Though production had not begun by the end of 2006, Sean McNamara was announced to be directing the film in January 2007. While Hamilton had a series of surfing successes, turning pro in 2007, McNamara and producer David Brookwell with her manager Roy "Dutch" Hofstetter sought more material for the film. The book was considered "a straightforward account" that was targeted to Christian readers, so the filmmakers met with the Hamilton family to determine if there were any unpublished conflicts that could be highlighted in the film.

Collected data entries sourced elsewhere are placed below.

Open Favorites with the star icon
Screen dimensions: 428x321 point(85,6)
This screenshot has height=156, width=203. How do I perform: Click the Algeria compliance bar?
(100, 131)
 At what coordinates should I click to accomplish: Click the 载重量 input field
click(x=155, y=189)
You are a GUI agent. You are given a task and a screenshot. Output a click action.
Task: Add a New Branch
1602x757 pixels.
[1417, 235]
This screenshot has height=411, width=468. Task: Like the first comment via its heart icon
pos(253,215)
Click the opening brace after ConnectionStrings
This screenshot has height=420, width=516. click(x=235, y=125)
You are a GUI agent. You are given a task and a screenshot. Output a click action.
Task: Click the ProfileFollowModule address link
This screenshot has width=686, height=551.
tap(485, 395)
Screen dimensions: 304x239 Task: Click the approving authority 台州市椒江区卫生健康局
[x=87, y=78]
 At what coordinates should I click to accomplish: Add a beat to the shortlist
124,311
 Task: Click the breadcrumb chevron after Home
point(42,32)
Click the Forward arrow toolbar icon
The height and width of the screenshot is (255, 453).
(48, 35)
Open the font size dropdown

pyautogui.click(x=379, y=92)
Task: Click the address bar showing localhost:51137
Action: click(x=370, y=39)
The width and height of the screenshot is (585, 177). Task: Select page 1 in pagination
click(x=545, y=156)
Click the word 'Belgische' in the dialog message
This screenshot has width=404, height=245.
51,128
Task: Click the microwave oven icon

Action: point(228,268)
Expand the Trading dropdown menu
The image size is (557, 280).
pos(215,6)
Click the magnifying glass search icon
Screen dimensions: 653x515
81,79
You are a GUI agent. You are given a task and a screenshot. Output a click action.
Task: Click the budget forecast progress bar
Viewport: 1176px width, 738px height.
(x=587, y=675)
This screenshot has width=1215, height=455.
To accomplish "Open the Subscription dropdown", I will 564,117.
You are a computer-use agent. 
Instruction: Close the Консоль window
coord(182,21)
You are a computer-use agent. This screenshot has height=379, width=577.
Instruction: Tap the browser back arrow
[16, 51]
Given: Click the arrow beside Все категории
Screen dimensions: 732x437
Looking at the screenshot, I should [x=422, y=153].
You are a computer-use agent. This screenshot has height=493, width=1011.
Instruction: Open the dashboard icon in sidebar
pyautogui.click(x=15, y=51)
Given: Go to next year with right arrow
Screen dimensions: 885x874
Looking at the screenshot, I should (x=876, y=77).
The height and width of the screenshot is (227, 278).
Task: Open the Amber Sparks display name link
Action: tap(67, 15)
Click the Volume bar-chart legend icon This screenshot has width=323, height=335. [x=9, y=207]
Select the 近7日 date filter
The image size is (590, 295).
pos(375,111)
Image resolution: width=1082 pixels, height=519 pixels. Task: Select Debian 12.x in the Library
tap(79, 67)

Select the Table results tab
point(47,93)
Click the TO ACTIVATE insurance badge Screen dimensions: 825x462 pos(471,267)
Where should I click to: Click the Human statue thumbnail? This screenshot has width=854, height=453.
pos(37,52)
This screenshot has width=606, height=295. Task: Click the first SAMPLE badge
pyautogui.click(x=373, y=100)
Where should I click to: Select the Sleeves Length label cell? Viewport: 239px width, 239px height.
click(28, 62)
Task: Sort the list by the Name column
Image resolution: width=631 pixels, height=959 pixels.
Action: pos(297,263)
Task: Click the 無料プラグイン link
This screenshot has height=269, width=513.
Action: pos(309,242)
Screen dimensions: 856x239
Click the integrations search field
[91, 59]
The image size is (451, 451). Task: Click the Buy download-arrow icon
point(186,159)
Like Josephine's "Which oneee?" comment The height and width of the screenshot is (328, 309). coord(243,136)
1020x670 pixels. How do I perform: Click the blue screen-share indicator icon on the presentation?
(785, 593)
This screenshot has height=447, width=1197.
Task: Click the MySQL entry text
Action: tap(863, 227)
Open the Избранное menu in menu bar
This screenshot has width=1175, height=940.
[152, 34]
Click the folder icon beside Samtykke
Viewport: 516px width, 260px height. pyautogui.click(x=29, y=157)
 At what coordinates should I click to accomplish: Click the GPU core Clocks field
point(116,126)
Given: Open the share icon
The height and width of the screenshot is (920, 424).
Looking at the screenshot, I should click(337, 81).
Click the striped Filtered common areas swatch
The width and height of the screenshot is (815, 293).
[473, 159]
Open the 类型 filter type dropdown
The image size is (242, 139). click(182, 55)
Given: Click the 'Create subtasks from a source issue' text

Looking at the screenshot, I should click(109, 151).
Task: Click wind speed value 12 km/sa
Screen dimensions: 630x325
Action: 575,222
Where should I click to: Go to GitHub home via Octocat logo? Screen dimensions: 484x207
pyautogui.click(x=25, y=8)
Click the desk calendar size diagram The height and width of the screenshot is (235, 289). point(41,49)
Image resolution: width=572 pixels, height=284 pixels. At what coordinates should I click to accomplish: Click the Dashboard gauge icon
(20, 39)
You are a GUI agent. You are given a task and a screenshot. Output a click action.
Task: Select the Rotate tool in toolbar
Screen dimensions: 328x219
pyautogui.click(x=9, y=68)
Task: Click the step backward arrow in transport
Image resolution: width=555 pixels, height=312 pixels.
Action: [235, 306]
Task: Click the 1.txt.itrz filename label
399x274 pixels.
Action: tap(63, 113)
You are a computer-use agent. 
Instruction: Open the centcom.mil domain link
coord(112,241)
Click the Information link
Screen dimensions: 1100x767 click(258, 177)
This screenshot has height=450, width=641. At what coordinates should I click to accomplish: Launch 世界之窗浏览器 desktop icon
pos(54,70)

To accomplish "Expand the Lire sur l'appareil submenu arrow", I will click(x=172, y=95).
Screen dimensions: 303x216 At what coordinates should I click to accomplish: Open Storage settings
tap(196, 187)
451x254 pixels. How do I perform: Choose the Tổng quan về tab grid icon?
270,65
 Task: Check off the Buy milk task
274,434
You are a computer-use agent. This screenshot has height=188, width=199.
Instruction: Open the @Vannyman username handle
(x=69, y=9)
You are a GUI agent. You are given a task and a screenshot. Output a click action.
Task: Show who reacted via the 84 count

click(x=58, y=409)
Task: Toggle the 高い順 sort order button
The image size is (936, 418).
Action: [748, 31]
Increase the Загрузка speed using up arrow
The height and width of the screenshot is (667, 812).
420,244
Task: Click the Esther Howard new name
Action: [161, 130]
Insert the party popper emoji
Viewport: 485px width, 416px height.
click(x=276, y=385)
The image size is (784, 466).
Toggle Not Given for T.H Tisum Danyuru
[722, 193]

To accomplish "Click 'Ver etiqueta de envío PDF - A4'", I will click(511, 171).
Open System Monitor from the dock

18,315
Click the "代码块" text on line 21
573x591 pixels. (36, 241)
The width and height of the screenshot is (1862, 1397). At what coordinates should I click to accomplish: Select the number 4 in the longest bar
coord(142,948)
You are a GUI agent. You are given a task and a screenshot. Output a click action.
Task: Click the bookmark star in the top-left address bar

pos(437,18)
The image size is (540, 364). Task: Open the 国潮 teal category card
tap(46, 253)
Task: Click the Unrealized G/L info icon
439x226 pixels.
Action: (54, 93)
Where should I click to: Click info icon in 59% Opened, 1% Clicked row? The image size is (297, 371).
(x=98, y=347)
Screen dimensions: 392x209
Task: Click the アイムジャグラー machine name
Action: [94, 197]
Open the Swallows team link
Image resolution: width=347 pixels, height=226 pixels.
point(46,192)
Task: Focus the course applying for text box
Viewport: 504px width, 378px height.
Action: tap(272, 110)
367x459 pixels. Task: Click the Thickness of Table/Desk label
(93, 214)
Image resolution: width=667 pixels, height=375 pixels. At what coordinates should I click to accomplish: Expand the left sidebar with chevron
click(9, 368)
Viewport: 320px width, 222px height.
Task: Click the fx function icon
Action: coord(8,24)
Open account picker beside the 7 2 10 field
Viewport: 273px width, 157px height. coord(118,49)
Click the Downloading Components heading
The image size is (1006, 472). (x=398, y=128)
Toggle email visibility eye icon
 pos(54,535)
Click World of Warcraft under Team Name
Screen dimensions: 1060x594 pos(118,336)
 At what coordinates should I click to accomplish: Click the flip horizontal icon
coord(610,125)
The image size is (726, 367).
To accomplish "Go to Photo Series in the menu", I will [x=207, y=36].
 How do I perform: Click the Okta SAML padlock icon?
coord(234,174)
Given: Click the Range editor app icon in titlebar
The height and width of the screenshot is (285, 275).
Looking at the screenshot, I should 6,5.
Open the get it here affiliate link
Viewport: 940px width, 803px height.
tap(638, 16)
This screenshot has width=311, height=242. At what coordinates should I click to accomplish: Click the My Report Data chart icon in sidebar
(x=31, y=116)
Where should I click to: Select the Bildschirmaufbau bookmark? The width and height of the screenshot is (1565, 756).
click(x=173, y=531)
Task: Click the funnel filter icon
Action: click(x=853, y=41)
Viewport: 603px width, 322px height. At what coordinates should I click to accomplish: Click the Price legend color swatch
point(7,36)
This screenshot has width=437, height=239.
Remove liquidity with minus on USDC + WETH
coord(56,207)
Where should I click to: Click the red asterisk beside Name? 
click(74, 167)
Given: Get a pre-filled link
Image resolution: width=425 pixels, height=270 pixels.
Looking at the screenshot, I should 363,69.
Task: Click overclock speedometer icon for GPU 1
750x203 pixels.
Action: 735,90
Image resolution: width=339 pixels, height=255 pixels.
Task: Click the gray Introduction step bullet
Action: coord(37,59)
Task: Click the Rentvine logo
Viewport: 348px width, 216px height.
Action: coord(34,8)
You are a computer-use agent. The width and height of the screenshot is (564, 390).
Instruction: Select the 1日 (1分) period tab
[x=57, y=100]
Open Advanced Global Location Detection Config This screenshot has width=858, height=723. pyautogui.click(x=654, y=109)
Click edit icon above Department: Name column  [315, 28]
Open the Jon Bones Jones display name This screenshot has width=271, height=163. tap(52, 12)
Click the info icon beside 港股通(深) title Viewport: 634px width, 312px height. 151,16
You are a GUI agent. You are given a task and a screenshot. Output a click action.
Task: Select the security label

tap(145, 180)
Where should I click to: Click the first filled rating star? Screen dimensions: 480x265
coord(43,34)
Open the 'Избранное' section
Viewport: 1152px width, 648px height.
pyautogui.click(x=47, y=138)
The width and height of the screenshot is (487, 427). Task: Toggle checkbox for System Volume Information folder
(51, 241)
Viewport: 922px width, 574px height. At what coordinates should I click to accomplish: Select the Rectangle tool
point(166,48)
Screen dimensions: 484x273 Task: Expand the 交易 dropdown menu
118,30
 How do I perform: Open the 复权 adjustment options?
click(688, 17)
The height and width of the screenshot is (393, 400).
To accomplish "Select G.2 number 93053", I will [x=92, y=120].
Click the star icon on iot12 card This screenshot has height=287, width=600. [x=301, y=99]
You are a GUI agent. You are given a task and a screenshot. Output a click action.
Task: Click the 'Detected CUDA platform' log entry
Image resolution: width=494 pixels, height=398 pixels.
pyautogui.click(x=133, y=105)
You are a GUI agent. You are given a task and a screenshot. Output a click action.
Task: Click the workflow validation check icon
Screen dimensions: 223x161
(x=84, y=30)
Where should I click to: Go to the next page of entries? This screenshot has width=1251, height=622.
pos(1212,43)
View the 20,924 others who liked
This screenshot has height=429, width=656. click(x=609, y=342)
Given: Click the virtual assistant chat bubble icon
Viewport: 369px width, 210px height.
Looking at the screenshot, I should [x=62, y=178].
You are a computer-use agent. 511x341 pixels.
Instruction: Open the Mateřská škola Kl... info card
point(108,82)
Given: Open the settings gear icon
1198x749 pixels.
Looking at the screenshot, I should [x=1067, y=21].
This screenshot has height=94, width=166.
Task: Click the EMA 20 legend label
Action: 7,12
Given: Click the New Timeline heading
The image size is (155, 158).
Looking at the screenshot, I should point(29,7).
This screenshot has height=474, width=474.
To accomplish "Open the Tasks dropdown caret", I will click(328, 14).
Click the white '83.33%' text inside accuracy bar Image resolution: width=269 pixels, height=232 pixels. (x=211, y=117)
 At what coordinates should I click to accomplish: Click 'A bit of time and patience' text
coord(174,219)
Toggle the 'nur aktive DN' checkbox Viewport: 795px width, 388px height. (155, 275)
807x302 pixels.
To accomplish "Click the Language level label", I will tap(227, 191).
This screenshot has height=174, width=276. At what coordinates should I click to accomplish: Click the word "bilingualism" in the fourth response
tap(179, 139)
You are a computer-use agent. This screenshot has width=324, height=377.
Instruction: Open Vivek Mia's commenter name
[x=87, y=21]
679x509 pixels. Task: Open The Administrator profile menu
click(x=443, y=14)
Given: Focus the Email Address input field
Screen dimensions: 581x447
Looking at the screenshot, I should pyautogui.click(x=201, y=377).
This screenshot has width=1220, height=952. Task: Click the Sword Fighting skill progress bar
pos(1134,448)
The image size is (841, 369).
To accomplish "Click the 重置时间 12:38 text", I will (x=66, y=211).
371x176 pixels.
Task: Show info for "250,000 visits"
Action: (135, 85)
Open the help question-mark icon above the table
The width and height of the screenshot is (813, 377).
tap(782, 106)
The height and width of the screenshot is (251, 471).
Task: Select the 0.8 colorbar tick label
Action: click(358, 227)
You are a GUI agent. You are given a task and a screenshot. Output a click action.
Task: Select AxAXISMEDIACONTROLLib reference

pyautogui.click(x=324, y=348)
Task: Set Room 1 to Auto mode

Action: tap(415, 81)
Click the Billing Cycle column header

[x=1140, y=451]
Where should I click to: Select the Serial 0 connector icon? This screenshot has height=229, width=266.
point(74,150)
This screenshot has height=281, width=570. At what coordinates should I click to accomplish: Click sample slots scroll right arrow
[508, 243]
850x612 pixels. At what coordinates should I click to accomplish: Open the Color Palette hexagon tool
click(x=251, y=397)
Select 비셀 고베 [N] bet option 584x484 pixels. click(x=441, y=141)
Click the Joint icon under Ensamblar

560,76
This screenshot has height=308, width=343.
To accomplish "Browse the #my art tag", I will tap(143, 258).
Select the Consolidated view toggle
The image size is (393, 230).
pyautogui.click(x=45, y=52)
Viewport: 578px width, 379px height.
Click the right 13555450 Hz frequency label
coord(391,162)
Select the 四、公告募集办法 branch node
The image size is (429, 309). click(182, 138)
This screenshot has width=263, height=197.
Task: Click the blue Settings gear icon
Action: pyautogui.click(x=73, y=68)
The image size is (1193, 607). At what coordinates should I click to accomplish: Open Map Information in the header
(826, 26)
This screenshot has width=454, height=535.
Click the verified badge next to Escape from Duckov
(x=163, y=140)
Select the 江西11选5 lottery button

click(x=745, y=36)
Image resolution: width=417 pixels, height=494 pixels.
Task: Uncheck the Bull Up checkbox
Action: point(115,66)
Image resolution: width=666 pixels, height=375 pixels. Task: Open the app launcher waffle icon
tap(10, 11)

They discovered that the incident had strained the family, that family members questioned their Christian faith, and that Bethany Hamilton struggled with her physical appearance and how boys would perceive her. The media attention on the family was described by Brookwell as "a second shark attack" that had made their lives uncomfortably public.

"She was actually my suggestion. I'd seen her in several films like Bridge to Terabithia and Charlie and the Chocolate Factory and thought she could play me really well. She visited me in Hawaii and my surf coach and I taught her how to surf, so she at least looked like she knew what she was doing!"
— — Bethany Hamilton on suggesting AnnaSophia Robb to portray her

McNamara, Brookwell, Hofstetter and Douglas Schwartz spent several years raising money for production. The director wrote an adapted screenplay with Michael Berk, Douglas Schwartz and Deborah Schwartz. Additional uncredited writing was performed by Ron Bass, Jen Smolka and Kara Holden. Before the film entered production, Sony Pictures Worldwide Acquisitions acquired distribution rights for North America and most other territories. The production companies Mandalay Vision, Brookwell McNamara Entertainment and Life's a Beach Entertainment collaborated for the production, with Enticing Entertainment and Island Film Group providing financing. Bethany Hamilton chose with her mother AnnaSophia Robb to portray her, as well as Sonya Balmores and Jeremy Sumpter to play Malina and Alana's brother Byron. In February 2010, Robb was announced to be part of the film as Bethany Hamilton, along with Dennis Quaid and Helen Hunt who were cast as Bethany's parents. Singer Carrie Underwood, in her feature film debut, was cast as a church youth leader. All the surfing scenes after the shark attack were done by Hamilton herself. Filming began the same month in Hawaii. Principal photography and second-unit aerial work took place for 40 days; cinematographer John R. Leonetti shot on 35mm film. During filming, Robb wore a green sleeve on her arm so visual effects could be included later. Though McNamara was editing the film by May 2010, additional filming took place in August 2010 in Tahiti. During post-production, the VFX company Engine Room worked on 450 arm-removal shots, digitally inserting the upper arm residuum in place of Robb's green sleeve. The Hamilton family was involved in the choice of music. Ultimately, the film's production budget was $18 million.

==Release==
In July 2010, USA Today reported Soul Surfer as one of several faith-based films similar to The Blind Side, Get Low, Like Dandelion Dust, and Jumping the Broom. In September 2010, independent studio FilmDistrict was launched, and the company formed a partnership with TriStar Pictures to release Soul Surfer. FilmDistrict originally committed to release the film at 300 theaters, but when executives saw the final product, they invested $26 million in a print and advertising commitment with the goal of releasing Soul Surfer in 2,000 theaters.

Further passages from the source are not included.